Hospital looking at 'TV white spaces' to go wireless

If a low-density community isn't already blanketed with fiber optics for high-speed Internet and other advanced telecommunications services, it might make sense to do what so many developing countries have done with their telephone infrastructure: skip the expensive cabling and go wireless.

That is the plan at Hocking Valley Community Hospital in Logan, Ohio, which is deploying an experimental, communitywide wireless network for affiliated physicians and other healthcare providers in the area over "TV white spaces"--the radio spectrum vacated when analog television broadcasting ceased last year. The technology, supplied by Lake Mary, Fla.-based Spectrum Bridge, operates at lower frequencies and higher power than Wi-Fi, so the signals reach much wider areas than a typical wireless Internet router, ZDNet Healthcare reports.

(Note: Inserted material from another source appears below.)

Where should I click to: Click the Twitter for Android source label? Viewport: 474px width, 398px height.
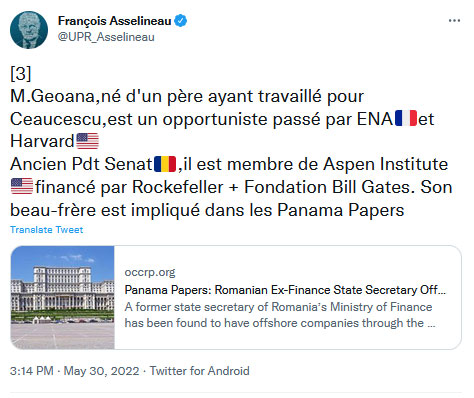click(199, 371)
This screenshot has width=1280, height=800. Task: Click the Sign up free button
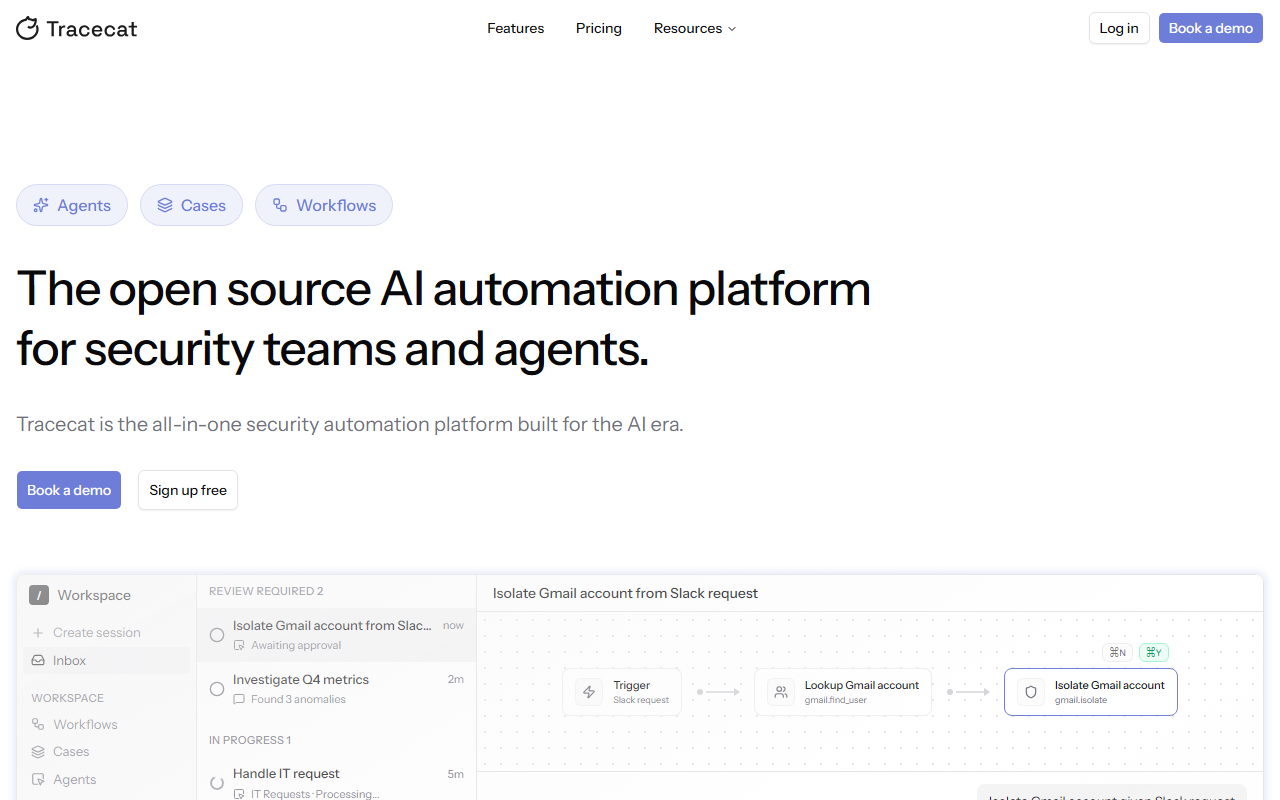pyautogui.click(x=188, y=490)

The network, which includes some Wi-Max technology to provide wireless access on and near the hospital campus, facilitates wireless data transfer from ambulances and other first responders' vehicles, according to Spectrum Bridge.

"This is an exciting new deployment that demonstrates the potential of the TV white spaces to improve broadband and spark new applications in healthcare," Larry Alder, business operations project manager at Google, which is assisting Hocking Valley and Spectrum Bridge in the effort, says in a press release.

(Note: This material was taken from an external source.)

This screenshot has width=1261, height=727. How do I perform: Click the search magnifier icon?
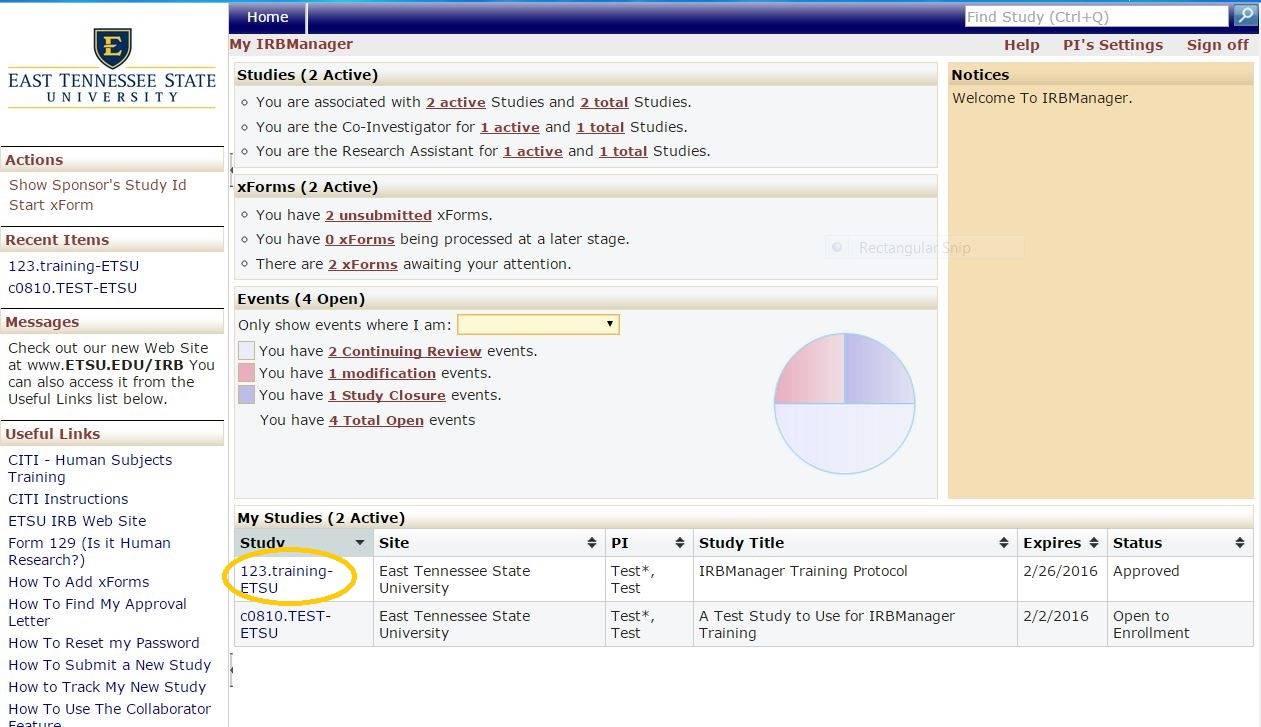(1245, 16)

The FCC has granted just a one-year license for the network to broadcast on the TV white spaces, but the agency is holding a hearing next week on similar experimental networks that have been underway since November 2008. ZDNet says the FCC soon will issue rules on white spaces that will be subject to a public comment period before being finalized. "Once that happens, equipment makers will be free to make gear that meets the FCC's specifications, standards bodies like the IEEE will be able to work on improved encoding schemes called 802.11AF, and the market for long distance Wi-Fi signals will blossom," ZDNet reports.